Originally Posted by Morgan Paul
Hi Sean, do you mean storing the wood on the "land boat"?
By the way did you have the Little Cod or the Sardine stove on the last boat?
Yes, Paul. I can't store wood on here, due to the much lighter nature of these vehicles vs. a boat. Not only would I end up over GVW, but I would also suffer badly with fuel economy.
I had the Little Cod on my boat and could not have loved it more. It put out REAL heat... "MAN'S heat"... ha ha ha. (Not meant to be sexist... just an expression used jokingly) This Dickenson is like a little toy in comparison. Kind of like using a couple candles to heat your boat.
I know the Cod was rated at 26,000 BTUs or something and this Lofoten is rated at 16,000, so that is a lot of the problem. I'm heating
a similar size space. The Cod would sweat you out when it was zero degrees Farenheight. I was on the cruisers forum typing away with a t shirt and shorts. Now... it's only down to 20 degrees farenheight and I dare not take off my sweats and long sleeve shirt. The Cod was probably overkill, but it was nice to have that extra heat to warm the place up if you had been away.
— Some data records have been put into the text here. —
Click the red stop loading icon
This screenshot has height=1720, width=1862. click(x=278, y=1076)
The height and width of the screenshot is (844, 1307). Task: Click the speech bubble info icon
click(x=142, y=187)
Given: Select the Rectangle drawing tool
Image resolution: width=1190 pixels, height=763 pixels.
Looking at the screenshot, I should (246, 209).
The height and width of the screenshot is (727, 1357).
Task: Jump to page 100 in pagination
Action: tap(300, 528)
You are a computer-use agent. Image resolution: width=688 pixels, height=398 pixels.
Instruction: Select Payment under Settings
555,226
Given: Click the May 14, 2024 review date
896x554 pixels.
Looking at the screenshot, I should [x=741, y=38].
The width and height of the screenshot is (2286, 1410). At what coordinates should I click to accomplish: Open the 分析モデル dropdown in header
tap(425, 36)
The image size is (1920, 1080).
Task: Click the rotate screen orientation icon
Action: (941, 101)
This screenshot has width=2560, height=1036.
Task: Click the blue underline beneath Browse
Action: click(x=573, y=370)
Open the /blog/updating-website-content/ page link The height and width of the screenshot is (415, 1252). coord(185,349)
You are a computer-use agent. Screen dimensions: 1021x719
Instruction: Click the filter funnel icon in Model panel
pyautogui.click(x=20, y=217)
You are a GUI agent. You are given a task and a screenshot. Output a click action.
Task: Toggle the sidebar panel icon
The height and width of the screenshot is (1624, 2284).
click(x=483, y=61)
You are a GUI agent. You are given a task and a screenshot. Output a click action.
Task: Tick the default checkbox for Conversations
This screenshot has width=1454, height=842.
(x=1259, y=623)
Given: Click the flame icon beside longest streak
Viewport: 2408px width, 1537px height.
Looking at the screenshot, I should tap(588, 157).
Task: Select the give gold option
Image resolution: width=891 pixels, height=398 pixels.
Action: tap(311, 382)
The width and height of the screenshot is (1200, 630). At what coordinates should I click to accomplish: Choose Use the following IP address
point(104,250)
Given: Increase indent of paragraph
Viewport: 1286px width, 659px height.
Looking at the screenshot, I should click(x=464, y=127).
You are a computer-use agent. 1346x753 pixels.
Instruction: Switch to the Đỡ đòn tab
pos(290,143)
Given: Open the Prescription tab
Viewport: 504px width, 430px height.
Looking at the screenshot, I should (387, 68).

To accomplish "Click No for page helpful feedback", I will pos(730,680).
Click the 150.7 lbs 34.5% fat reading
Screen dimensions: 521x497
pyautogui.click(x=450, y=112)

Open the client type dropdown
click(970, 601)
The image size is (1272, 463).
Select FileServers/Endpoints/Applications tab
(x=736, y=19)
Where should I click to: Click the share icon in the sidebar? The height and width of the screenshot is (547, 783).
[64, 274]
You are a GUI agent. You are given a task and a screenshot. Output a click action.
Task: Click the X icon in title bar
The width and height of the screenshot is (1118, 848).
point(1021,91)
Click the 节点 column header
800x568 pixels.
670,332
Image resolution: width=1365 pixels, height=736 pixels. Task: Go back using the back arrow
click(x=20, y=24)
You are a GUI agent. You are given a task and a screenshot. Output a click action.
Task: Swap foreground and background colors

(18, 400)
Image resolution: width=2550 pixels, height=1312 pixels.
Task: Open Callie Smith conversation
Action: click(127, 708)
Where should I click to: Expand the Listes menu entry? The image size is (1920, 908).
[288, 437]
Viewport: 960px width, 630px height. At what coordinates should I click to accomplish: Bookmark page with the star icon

I digress... I shouldn't compare the two. that's not fair. They are not exactly in the same league due to differing BTU ratings.
A couple people have suggested that you do not want a yellow flame in the Dickinson. I have found the exact opposite in use (and I might be wrong). I have found that if I have the little blue flame on level one (of air and fuel mix), I get almost no heat out of the unit... it behaves something like a little candle, making less heat than the burner of my propane
In order to get a mostly blue flame on higher settings, it is necessary to increase the air flow. When this is done, much of the heat escapes up the chimney in that case, which is highly inefficient.
When I take down the level of air flow a bit, but have the fuel supply fairly high, it produces a nice, clean lemon-yellow flame that is anywhere from 1 inch to 4 inches tall (based on fuel flow setting). When I do this, I get much MUCH more heat out of the unit. This is because my damper is partially closed, creating a slower flow of air through the unit, which allows the hotter air to give up more of its heat before it exits the stove and subsequently, the chimney.
In any case, unless the temperature of the room is between 65 and 80 degrees, I get erratic flows of diesel to the burner as the room varies in temperature - slower fuel flow when colder and faster fuel flow until it reaches about 60-65 degrees, at which time the fuel flow remains constant up through 80 degrees (the max I've had the room).
Does anyone have this problem with the fuel flow?
Question: How often do you all clean out the soot from the burner? I have been keeping it pretty clean, but haven't noticed any degraded performance at all from it being dirty.
Have you all really never had to calibrate the unit to account for different brands of fuel? This might be compounded by the fact that I'm on land with the heater, going from various gas station to gas station, not drawing off a 50 or 100 gallon tank.
Oh yeah... and the Dickenson customer service
is absolutely excellent. No doubt about that. Very personal, very helpful and friendly.